4

457 30 6
                                    

Sehun POV

- Uhh - odgoniłem Vivi rękoma od mojej twarzy - daj mi spać.

Nieposłuszna biała kulka znowu wpadła na łóżko. Rzuciła się na moją twarz, liżąc każdy jej centymetr.
Spacer
Niechętnie wstałem, spoglądając na zegar nad moim łóżkiem.

- Vivi jest dopiero 6..... - westchnąłem, ubierając się.

Złapałem za smycz, otwierając drzwi. Zimny powiew wiatru pobudził moje myślenie. Ruszyłem spokojnym krokiem po parku. Miałem wreszcie chwilę dla siebie. Z błogiego wypoczynku wybił mnie nagły krzyk.

- KIM JONGIN! - aż podskoczyłem na dźwięk dobrze znanego mi głosu, rozchodzącego się po cichym parku.

Spojrzałem w tamtym kierunku, widząc bardzo wkurzonego Soo i płaczącego ze śmiechu Jongina.
Pewnie opiekują się Tobenem

- O cześć Hun - znowu podskoczyłem słysząc głos Soo tuż obok mojego ucha.

- Soo~ - uśmiechnąłem się do niego - robisz za niańkę psa? 

- Raczej Jongina - mruknął pod nosem - Chan poprosił Kai'ego o pomoc, a ja mu nie ufam (A/N : i słusznie), więc pozostaje pilnowanie obojga.

- SEHUNNIE! - Kai i Toben jednocześnie się na mnie rzucili.

- Boże co za dziecko - twarz D.O spotkała się z jego dłonią.

Oparłem sieni ławkę odganiając oba psy odemnie.

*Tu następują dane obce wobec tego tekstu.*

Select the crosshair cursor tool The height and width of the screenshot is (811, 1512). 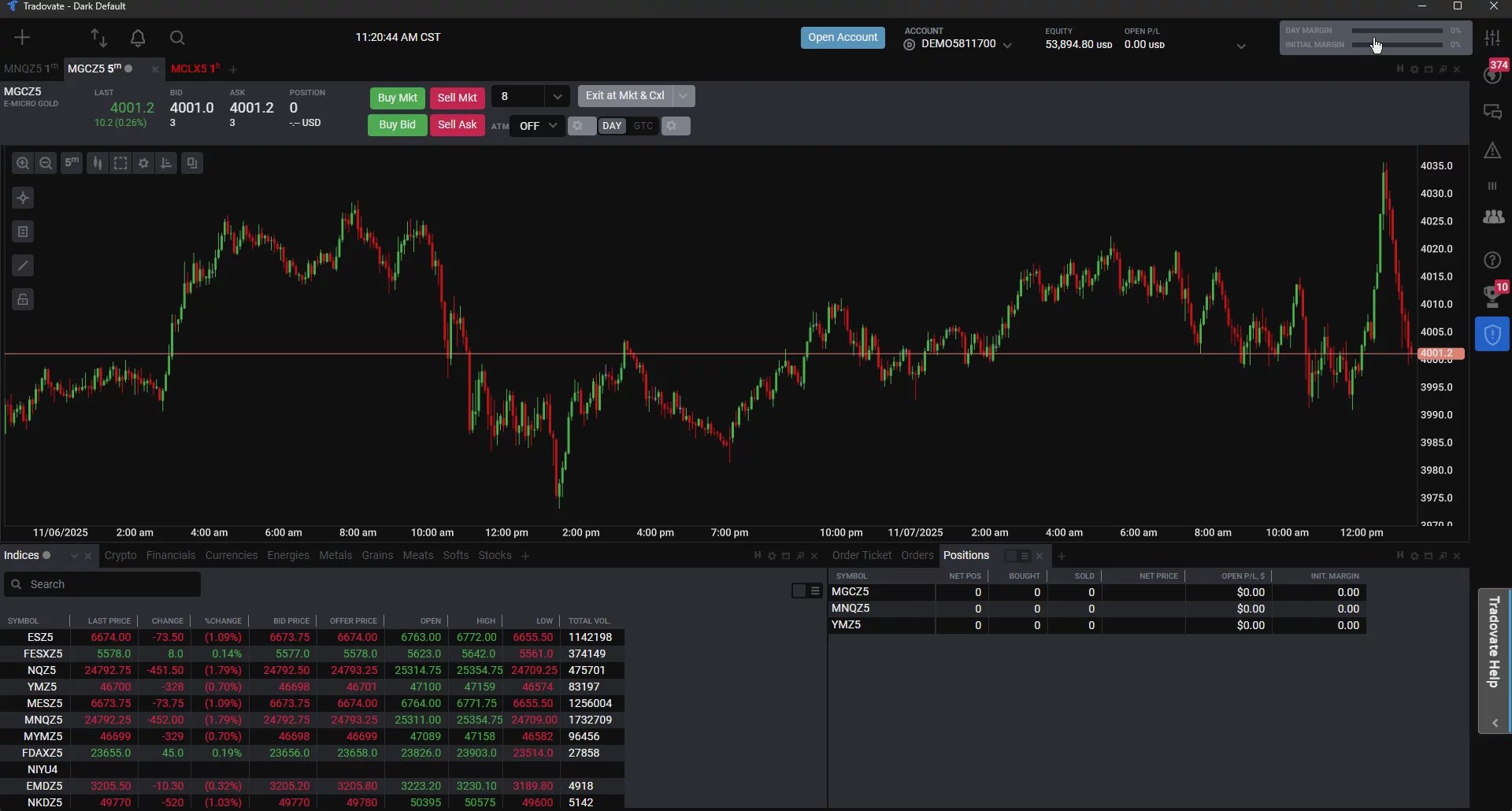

Ledwo trzymałem się na nogach że śmiechu. Musiało to ciekawie wyglądać z boku. Ja na kolanach pokładając się ze śmiechu, Soo który pozostał w pozycji FacePalma i Jongin, który był po prostu Jonginem. Każda osoba przechodząca obok musiała na brać za nade naćpanych. Vivi i Toben były zajęte sobą, a Jongin dalej latał po parku.

- A jak  Chanyeolem? - zapytałem poważniejąc na moment.

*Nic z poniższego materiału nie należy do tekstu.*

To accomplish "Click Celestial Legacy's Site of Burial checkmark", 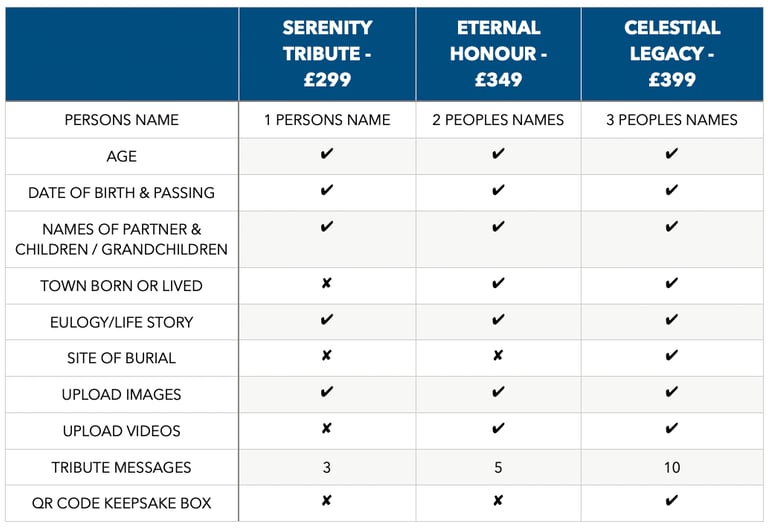I will [672, 355].
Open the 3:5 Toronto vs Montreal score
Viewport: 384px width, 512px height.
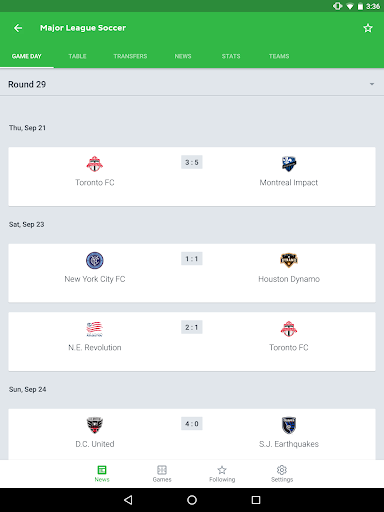point(192,162)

- Dobrze. Jeżeli myślisz, że będzie leżał spokojnie, to możesz zapomnieć. Pewnie będzie zapierniczał w domu. 

- Zmień swoje reakcje z nim - spojrzałem na niego karcąco - on się ciebie boi. Zostańcie przyjaciółmi, zwiększymy nasze kochane grono przyjaciół. Odprowadź Jongina z psem, opieprz go przy okazji.

- Tak zrobię - Do prychnął - boje się zostawić Tobena sam na sam z Jonginem. Poza tym muszę odciągnąć Chanyeola od pracy.

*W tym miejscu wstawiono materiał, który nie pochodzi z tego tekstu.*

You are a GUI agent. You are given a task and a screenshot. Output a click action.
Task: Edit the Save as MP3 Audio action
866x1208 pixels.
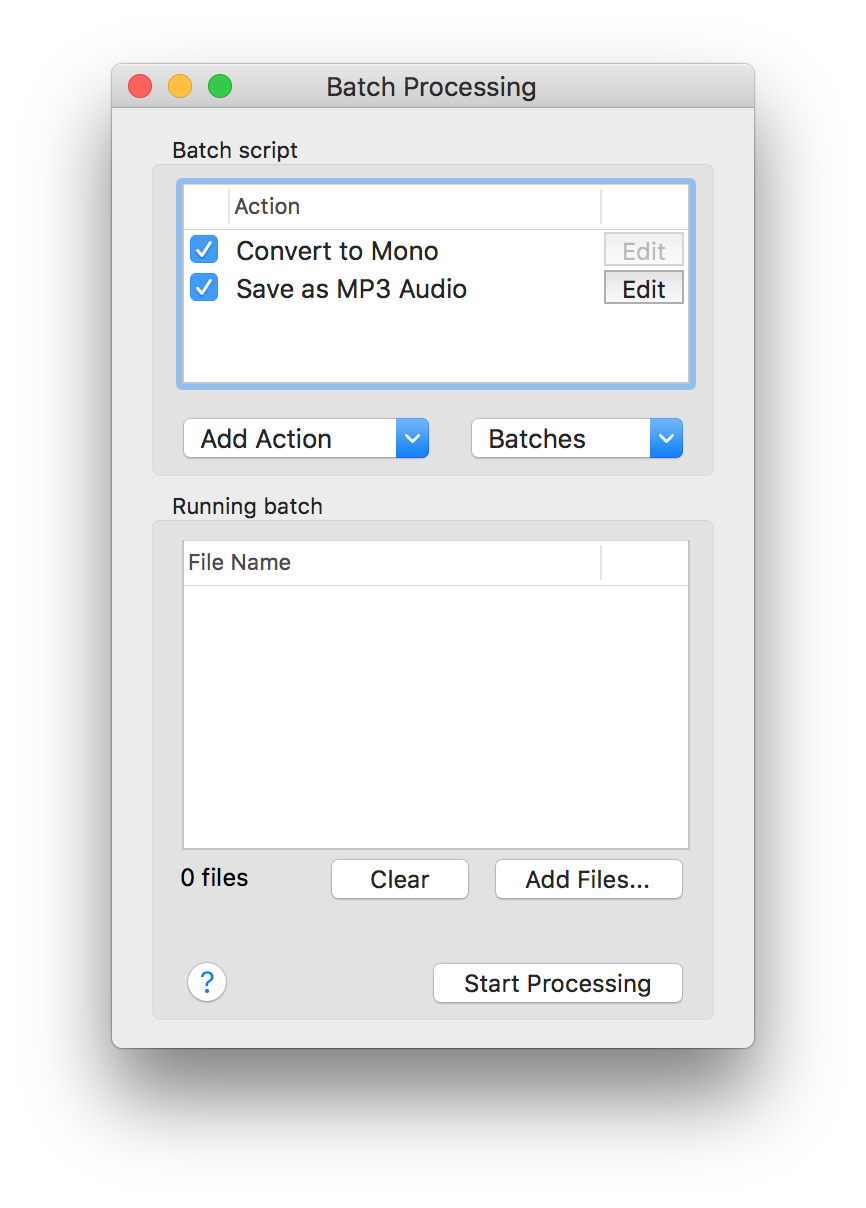tap(643, 288)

- Przyda mu się. Musi odpocząć, jest przepracowany - stwierdziłem.

Chanyeol narzekał na Kyunga podczas wizyty. Był bardzo przemęczony.

- Nie po to ma urlop by harować bez sensu - Soo przewrócił oczyma.

Chanyeol POV

Wykorzystałem okazje że Jongin wyszedł z Tobenem i usiadłem do niedokończonego projektu.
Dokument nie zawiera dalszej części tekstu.